Embedding Metadata directly into MMD means that:

  1. the context of a document is bound to its content, so even if the document is considered in itself it still tells its context (author, date, etc.);
  2. the one who inserts the metadata only needs to know the MMD syntax so that she can use her preferred software to compile a document;
  3. the one who inserts the metadata could use –but is not bound to– any interface with custom forms.

An index of all the documents is then created according to a “media player” model (already used for e-books like in tools like Calibre).

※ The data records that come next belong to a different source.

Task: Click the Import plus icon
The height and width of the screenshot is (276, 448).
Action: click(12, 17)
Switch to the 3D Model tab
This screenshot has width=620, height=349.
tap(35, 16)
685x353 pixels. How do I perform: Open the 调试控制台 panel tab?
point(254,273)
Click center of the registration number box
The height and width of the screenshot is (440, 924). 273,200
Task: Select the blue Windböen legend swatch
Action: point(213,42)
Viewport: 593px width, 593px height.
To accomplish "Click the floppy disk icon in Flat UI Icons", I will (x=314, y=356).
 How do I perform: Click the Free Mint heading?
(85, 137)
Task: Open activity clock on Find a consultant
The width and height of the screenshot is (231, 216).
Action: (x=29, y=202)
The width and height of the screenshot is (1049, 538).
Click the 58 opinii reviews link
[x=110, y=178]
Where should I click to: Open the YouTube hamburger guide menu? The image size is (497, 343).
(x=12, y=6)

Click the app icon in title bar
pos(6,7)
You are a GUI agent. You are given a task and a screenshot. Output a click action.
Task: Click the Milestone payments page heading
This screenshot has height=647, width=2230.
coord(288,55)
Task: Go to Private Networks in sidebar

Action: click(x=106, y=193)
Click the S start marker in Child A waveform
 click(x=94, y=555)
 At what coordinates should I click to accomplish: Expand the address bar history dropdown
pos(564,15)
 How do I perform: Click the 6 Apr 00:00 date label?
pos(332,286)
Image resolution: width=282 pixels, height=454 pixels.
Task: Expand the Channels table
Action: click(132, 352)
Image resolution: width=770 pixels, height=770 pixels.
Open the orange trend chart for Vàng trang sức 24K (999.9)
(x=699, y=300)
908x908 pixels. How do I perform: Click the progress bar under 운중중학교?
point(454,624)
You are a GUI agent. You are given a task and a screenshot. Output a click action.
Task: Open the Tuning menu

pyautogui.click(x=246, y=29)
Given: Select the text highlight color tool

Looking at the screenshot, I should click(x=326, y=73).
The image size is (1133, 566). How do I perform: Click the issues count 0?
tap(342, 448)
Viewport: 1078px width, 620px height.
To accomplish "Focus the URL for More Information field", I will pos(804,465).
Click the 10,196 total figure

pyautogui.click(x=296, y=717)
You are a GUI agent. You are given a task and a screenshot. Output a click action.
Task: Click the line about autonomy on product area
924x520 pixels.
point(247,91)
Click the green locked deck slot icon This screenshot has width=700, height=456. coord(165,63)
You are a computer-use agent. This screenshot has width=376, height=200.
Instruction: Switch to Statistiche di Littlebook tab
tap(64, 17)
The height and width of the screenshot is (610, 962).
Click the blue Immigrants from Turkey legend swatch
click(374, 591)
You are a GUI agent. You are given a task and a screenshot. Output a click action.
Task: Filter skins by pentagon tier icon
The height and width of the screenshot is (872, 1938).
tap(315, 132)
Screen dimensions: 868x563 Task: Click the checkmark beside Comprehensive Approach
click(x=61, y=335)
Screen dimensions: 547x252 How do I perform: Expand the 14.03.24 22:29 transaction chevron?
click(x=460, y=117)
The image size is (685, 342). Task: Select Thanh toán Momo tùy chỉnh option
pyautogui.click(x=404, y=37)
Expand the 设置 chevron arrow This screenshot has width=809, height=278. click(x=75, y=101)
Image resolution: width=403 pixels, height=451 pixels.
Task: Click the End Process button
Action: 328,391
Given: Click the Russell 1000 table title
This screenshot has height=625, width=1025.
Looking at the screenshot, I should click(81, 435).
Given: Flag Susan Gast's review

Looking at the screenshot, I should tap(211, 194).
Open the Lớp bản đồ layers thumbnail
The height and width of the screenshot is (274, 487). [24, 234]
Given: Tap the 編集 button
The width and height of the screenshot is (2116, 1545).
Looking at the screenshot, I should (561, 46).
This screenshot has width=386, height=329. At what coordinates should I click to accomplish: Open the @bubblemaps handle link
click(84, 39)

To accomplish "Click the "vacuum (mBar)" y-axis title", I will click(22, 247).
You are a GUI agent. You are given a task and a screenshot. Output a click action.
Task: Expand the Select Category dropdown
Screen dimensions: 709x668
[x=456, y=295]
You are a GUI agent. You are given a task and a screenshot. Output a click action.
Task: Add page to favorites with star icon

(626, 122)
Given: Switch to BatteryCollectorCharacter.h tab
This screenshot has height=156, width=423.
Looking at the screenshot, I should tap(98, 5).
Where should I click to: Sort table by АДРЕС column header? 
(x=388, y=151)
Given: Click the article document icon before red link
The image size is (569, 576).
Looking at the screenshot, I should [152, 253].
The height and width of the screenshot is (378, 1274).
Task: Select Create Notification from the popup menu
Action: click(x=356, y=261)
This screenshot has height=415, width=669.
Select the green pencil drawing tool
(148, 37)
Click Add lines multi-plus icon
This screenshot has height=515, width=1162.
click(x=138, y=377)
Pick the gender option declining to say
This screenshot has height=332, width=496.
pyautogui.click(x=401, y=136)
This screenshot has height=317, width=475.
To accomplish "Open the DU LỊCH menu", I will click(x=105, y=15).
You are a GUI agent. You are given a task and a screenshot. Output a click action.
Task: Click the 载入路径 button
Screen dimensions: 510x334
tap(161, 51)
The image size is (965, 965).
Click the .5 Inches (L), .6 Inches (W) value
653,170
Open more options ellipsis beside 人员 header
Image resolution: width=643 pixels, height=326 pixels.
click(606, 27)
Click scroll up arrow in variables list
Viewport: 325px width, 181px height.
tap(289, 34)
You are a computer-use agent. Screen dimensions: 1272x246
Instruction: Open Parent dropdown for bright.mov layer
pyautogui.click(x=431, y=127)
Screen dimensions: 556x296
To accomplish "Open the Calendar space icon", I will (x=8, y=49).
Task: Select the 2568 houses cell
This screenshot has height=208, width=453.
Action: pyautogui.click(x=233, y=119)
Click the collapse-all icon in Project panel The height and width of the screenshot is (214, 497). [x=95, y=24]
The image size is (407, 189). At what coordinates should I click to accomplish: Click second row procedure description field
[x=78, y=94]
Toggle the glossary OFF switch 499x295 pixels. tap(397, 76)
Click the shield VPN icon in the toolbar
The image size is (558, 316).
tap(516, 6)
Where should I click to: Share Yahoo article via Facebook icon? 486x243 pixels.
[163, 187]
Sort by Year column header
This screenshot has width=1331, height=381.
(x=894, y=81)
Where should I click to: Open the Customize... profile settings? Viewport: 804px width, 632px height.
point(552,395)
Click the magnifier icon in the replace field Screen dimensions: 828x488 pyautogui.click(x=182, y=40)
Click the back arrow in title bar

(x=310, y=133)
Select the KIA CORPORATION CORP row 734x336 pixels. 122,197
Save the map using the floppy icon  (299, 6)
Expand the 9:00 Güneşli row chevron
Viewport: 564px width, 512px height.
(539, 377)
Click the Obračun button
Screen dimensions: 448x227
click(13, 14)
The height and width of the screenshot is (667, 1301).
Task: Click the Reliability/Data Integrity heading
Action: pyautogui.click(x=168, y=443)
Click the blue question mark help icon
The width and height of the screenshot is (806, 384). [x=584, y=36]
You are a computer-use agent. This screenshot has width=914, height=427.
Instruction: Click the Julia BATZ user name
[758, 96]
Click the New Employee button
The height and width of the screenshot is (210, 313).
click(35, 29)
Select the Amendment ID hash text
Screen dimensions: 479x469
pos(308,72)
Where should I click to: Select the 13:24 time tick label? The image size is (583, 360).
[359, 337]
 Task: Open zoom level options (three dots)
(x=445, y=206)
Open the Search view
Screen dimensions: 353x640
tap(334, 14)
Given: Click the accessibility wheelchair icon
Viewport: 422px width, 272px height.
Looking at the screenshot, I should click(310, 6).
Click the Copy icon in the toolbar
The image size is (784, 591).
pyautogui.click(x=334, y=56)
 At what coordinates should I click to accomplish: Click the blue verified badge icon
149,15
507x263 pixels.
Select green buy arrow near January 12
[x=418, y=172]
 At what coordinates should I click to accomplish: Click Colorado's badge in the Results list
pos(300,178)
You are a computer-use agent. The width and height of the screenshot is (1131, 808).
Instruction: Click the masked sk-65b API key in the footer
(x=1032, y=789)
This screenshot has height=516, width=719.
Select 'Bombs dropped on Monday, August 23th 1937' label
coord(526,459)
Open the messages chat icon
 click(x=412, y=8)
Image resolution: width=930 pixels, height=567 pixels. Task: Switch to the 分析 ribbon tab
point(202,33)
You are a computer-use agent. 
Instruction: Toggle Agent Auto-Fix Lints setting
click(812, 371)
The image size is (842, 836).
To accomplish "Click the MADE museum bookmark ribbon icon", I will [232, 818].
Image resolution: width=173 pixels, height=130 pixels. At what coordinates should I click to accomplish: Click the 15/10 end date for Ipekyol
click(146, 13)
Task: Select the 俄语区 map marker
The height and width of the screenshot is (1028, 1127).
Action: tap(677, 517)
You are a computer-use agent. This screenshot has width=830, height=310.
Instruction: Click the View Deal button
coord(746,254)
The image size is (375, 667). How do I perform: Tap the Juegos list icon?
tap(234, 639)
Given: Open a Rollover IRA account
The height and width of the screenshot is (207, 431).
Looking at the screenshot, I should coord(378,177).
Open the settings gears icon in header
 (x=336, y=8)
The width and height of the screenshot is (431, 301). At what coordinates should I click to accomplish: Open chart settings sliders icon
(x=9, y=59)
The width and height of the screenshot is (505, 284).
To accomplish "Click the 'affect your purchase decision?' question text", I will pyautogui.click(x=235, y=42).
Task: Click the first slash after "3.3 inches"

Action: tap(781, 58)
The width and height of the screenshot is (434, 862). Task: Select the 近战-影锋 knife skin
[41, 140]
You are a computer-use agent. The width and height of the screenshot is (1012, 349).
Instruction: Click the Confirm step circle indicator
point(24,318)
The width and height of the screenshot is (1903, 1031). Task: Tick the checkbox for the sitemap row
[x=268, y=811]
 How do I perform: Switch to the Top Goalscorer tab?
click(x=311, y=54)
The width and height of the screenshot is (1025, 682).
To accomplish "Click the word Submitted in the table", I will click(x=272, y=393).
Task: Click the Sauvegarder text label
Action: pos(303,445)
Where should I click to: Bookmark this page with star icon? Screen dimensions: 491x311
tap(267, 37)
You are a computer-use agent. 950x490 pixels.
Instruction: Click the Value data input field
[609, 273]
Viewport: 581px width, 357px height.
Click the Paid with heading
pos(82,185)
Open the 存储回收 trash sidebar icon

The metadata of each document are directly extracted and updated each time a document is modified.

A Simplified Version of the Metadata Set Mapped to Dublin Core

Following the Dublin Core’s MyBookCase example we define a simplified version of our metadata set by creating a Dublin Core Application Profile (DCAP).

Functional Requirements

First we list the functional requirements for our DCAP:

  • Retrieve articles through a title or an author search;
  • Sort retrieved items by publication date;
  • Sort retrieved items by editing date;
  • Provide the author’s name and affiliation for contact purposes.
  • Sort different typologies of articles, such as blogposts or essays;
  • Arrange the articles according to the project they belong to;
  • Retrieve a certain part of an article, such as the abstract;
  • Retrieve specific information within the text, such as names of people or organizations that are mentioned into it.

Domain Model

Then we develop a domain model:

The domain model for IncPubBeta has 3 things: Projects, Articles and Persons (the authors of the articles). The domain model therefore consists of:

An Article that belongs to a Project and is authored by a Person.

Domain Model

Now we select or define metadata:

An Article:

  • may have a Title;
  • may have a Publication Date;
  • may have an Edited Date;
  • may have a Type (blogpost or essay);
  • may have an Abstract;
  • may have one or more Agents mentioned (such as people or organizations);
  • may have a Parent project;
  • may have one or more Authors.

A Parent is a Project that has:

  • a Title;

An Author is a Person that has:

  • a Name;
  • an Affiliation.

Metadata Evaluation

At this stage we evaluate the possibilty to use terms from existing vocabularies in our DCPA:

Article

For the Title we can use dcterms:title, simply defined as “A name given to the resource”. It takes a free text as value.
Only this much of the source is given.